■ Directions for this task ■
Beginning with the line that has "Where should I click to: Focus" and ending with the line that has "the green status", retype the entries below exactly, except for the pictures.

■ Exercise materials ■

"""

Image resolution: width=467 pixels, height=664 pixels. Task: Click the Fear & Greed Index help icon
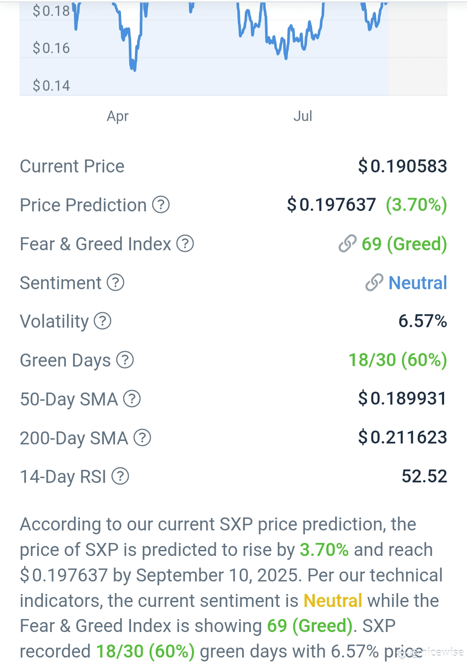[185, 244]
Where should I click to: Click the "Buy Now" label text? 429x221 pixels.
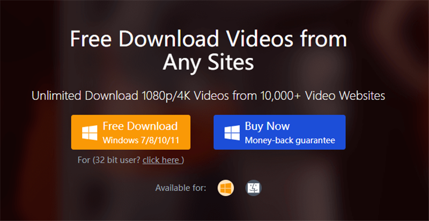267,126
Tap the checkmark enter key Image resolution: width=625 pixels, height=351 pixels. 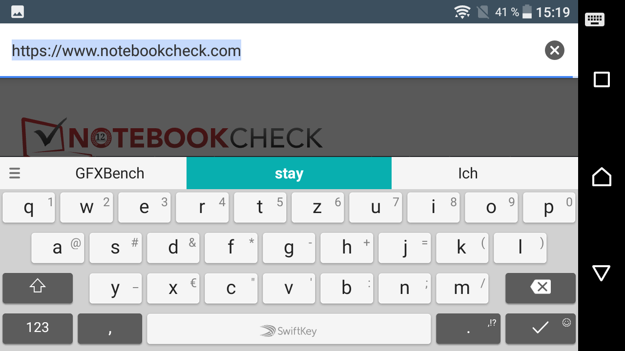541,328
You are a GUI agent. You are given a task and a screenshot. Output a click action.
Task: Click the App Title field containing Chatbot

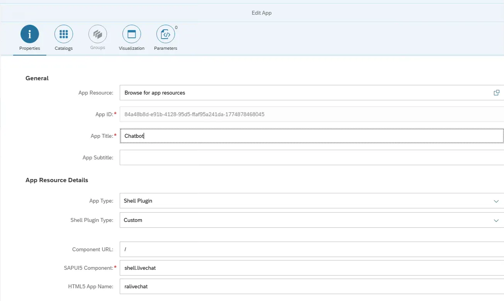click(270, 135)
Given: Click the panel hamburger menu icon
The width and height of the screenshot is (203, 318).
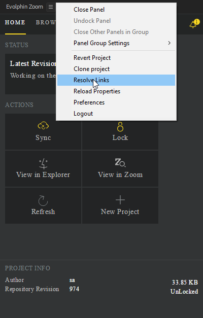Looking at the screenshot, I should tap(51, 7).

"""
"""

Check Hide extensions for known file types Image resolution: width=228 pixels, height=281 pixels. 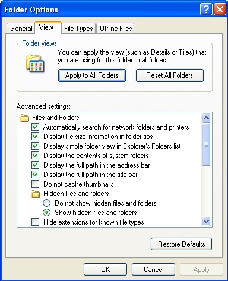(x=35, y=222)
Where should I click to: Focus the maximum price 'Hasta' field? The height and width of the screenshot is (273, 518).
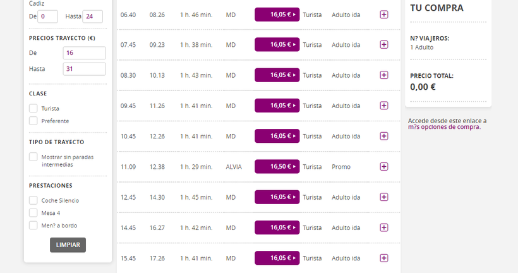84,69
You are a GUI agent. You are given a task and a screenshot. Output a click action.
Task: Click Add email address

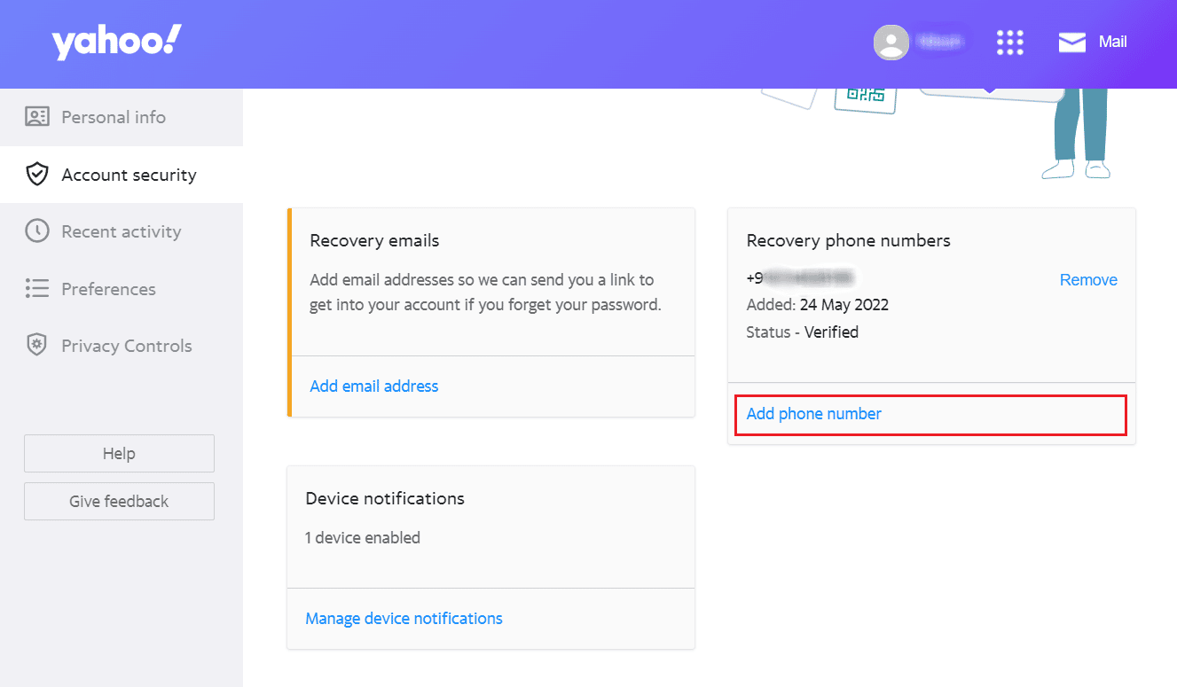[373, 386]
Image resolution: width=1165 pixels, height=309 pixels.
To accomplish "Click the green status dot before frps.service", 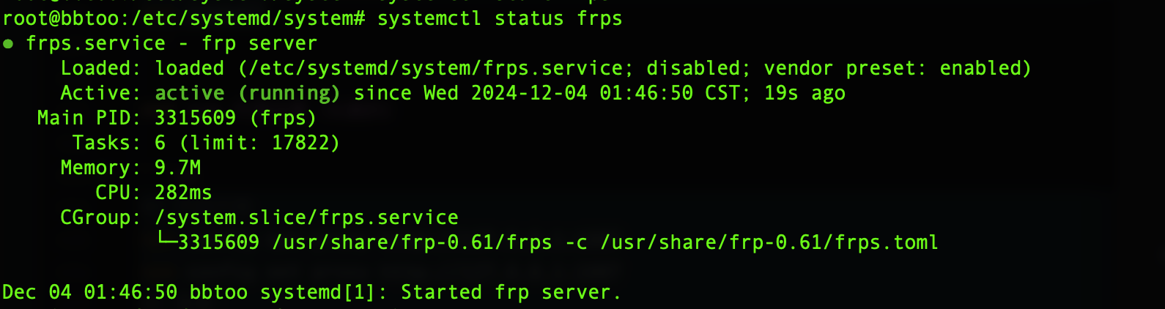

"""
"""

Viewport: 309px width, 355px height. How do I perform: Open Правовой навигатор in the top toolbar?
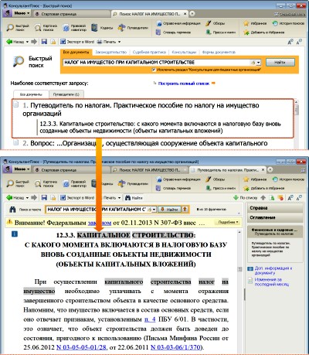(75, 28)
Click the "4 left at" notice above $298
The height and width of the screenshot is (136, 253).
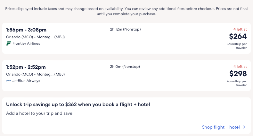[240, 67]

"""

■ Result of the task ■
Where should I click to: Focus the maximum price 'Hasta' field? The height and width of the screenshot is (273, 518).
84,69
You are a GUI agent. You are given a task and a screenshot. Output a click action.
Task: Click Add email address

[373, 386]
Image resolution: width=1165 pixels, height=309 pixels.
To accomplish "Click the green status dot before frps.service", 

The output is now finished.